It is required to minimize the quadratic function
$f(\mathbf{x}) = \mathbf{x}^T Q \mathbf{x} + b^T \mathbf{x} + c $
Subject to the quadratic constraint
$ g(\mathbf{x}) = \mathbf{x}^T C \mathbf{x} + d^T \mathbf{x} + e = 0$
where $\mathbf{x} \in \mathbb{R}^n$, and it is assumed that matrix $C$ is positive definite.

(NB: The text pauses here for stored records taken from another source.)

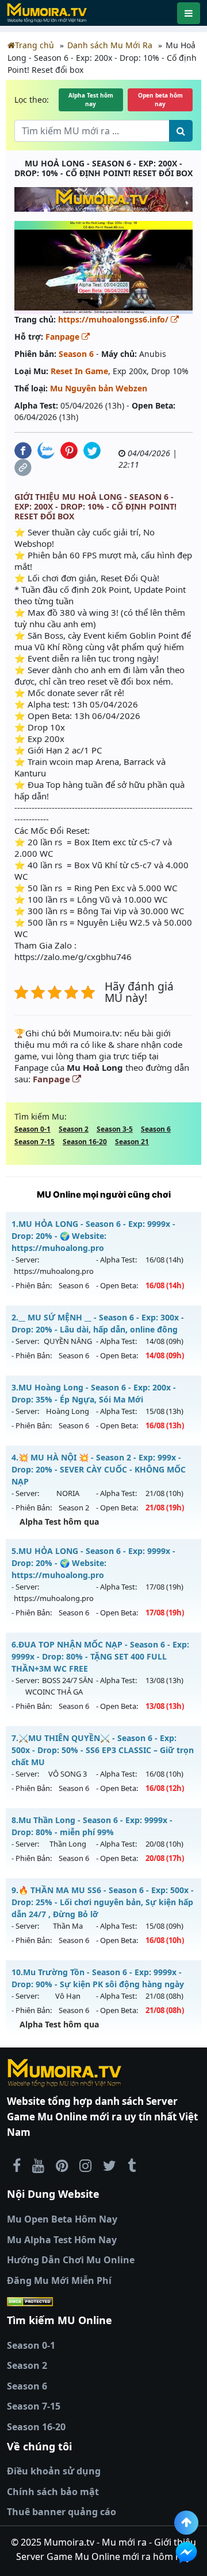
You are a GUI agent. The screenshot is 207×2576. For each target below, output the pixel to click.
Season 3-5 (115, 1129)
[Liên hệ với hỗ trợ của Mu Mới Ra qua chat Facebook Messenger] (186, 2552)
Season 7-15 (34, 1142)
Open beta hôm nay (160, 99)
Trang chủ (34, 45)
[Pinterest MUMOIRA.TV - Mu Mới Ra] (62, 2165)
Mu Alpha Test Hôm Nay (62, 2239)
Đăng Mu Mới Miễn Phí (59, 2280)
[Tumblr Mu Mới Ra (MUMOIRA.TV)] (132, 2165)
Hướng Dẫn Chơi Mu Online (71, 2259)
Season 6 (76, 353)
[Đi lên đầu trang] (186, 2523)
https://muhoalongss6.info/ (114, 319)
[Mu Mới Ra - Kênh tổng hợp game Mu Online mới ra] (38, 2165)
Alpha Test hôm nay (90, 99)
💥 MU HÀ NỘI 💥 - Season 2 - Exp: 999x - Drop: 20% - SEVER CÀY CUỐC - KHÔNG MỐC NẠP (99, 1469)
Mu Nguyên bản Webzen (98, 388)
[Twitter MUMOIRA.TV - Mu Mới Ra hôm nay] (109, 2165)
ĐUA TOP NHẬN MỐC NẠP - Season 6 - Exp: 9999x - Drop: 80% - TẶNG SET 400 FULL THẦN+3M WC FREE (100, 1656)
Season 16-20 (85, 1142)
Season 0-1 (32, 1129)
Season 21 (132, 1142)
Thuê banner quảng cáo (61, 2511)
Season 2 (74, 1129)
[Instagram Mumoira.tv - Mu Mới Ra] (85, 2165)
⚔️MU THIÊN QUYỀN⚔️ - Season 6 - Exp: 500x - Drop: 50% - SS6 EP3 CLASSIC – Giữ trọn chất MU (103, 1749)
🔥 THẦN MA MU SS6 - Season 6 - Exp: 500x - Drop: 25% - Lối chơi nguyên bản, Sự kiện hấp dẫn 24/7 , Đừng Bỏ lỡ (103, 1902)
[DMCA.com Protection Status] (103, 2301)
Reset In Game (79, 371)
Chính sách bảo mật (53, 2491)
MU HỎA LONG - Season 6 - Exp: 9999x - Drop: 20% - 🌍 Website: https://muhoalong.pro (93, 1235)
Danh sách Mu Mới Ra (109, 45)
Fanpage (63, 336)
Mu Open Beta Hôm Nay (62, 2219)
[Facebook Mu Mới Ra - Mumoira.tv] (17, 2165)
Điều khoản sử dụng (54, 2471)
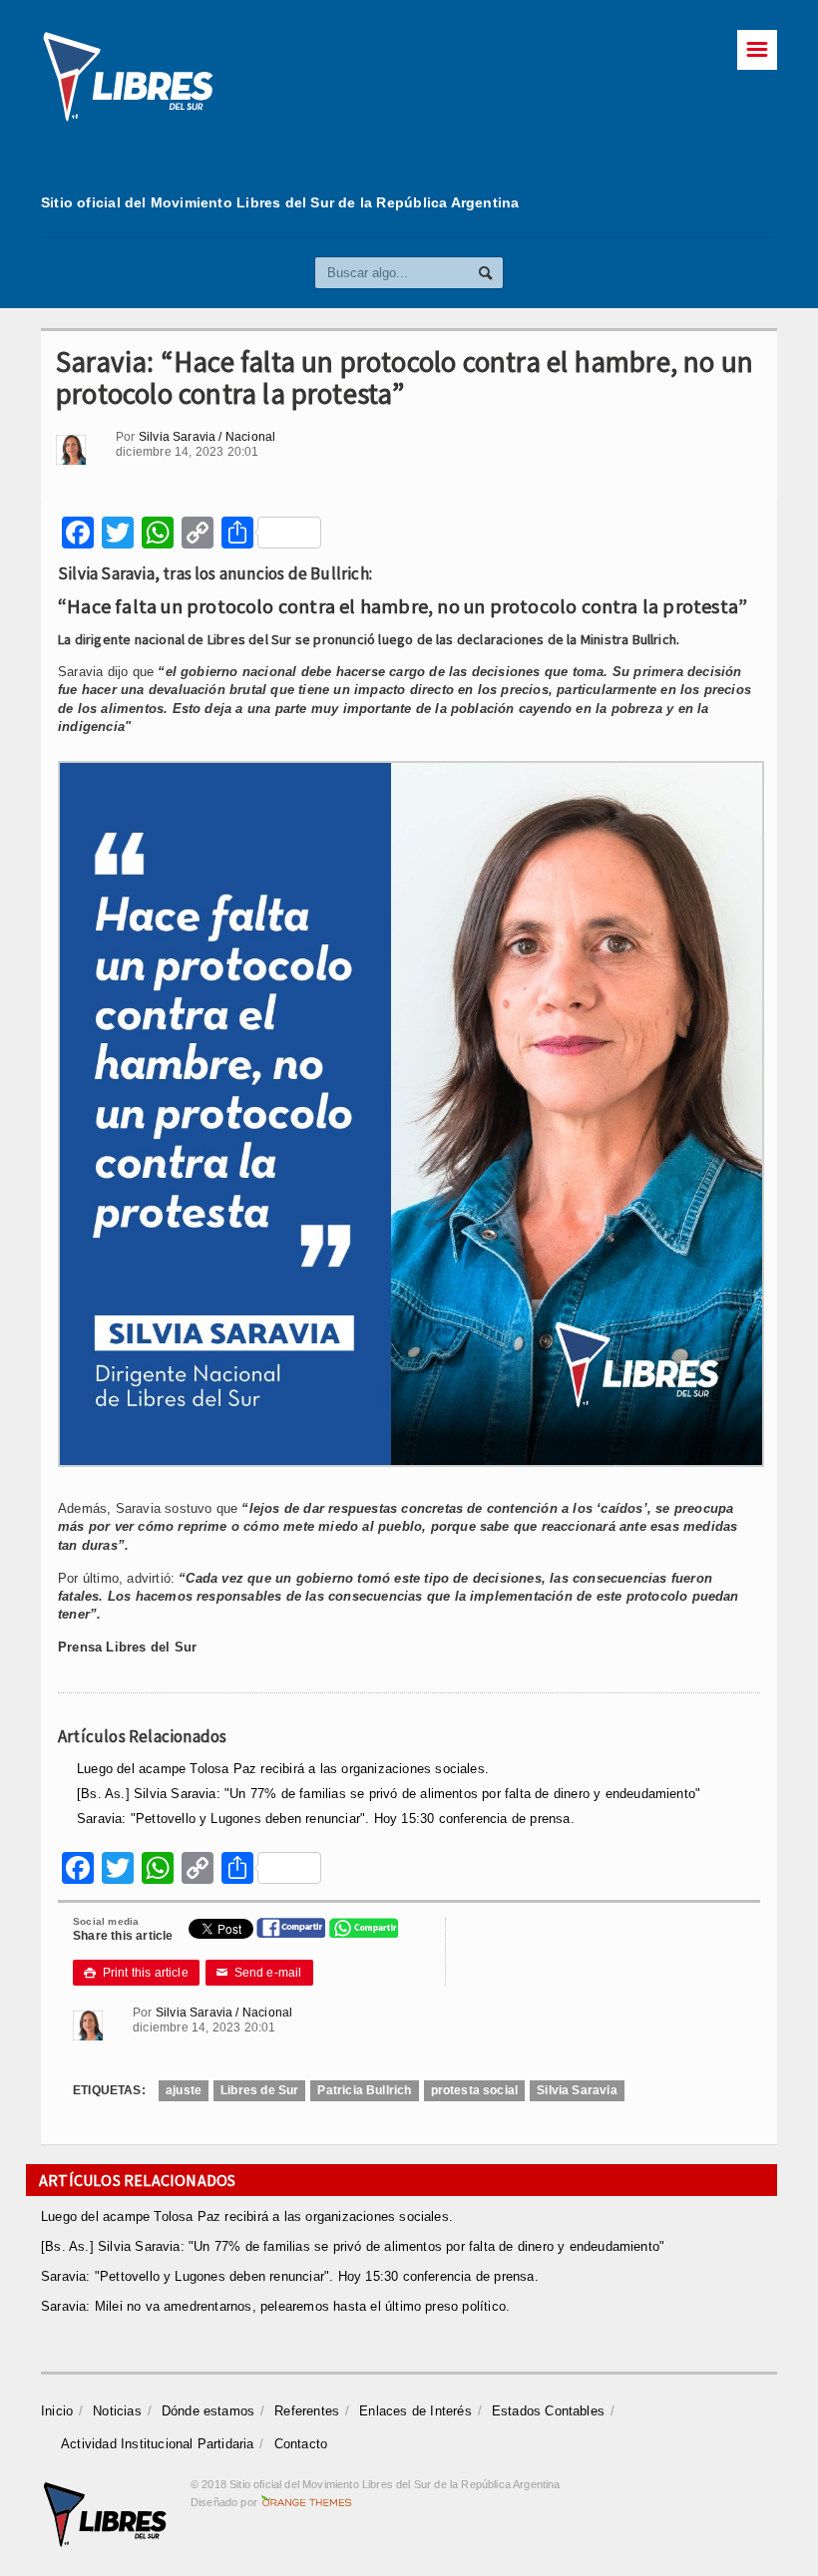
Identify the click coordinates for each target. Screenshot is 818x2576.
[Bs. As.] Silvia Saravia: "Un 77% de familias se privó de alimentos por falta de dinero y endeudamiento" (388, 1793)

My approach is based on the Lagrange multiplier method, so I define
$ L(\mathbf{x}) = f(\mathbf{x}) + \lambda \ g(\mathbf{x}) $
Then we want
$ \nabla L = \nabla f + \lambda \nabla g = \mathbf{0}$
which translates into
$ \nabla L = \mathbf{0} = 2 Q \mathbf{x} + b + \lambda \ (2 C \mathbf{x} + d ) $
I am not sure how to proceed from this point. One way I can think of is to isolate $\mathbf{x}$,
$\mathbf{x} = - ( 2 Q + 2 \lambda C )^{-1} (b + \lambda d ) $
Substituting this into $g(\mathbf{x}) = 0 $ gives
$ (b + \lambda \ d )^T ( 2Q + 2 \lambda C )^{-1} C ( 2 Q + 2 \lambda C)^{-1} (b + \lambda \ d ) - d^T (2 Q + 2 \lambda C )^{-1} (b + \lambda d ) + e = 0 $
But I have no idea how I would solve for $\lambda$ from this equation. Would it possible to apply the matrix inversion lemma (Woodbury matrix identity) to simplify this equation ?
Another way to go, which I think is better, is to eliminate $\lambda$
We have
$\mathbf{0} = 2 Q \mathbf{x} + b + \lambda \ (2 C \mathbf{x} + d ) $
So,
$ 2 Q \mathbf{x} + b = -\lambda \ (2 C \mathbf{x} + d ) $
If we define
$ E_j = e_1 e_j^T - e_j e_1^T, \ j = 2,3, \dots , n $
Then
$ (2 Q \mathbf{x} + b )^T E_j (2 C \mathbf{x} + d) = 0 , \ j = 2, 3, \dots, n$
This is a quadratic system of $(n-1)$ quadratic equation in the unknown vector $\mathbf{x} \in \mathbf{R}^n$, in addition to these, we have the $n$-th equation which is $g(\mathbf{x}) = 0 $.
Now we can use a quadratic system solver to obtain all possible solutions. (Mathematica should be able to solve this system). Having obtained all the possible solutions, we select the one that gives the minimum value of $f(\mathbf{x})$. I appreciate your comments, hints, and alternative solutions.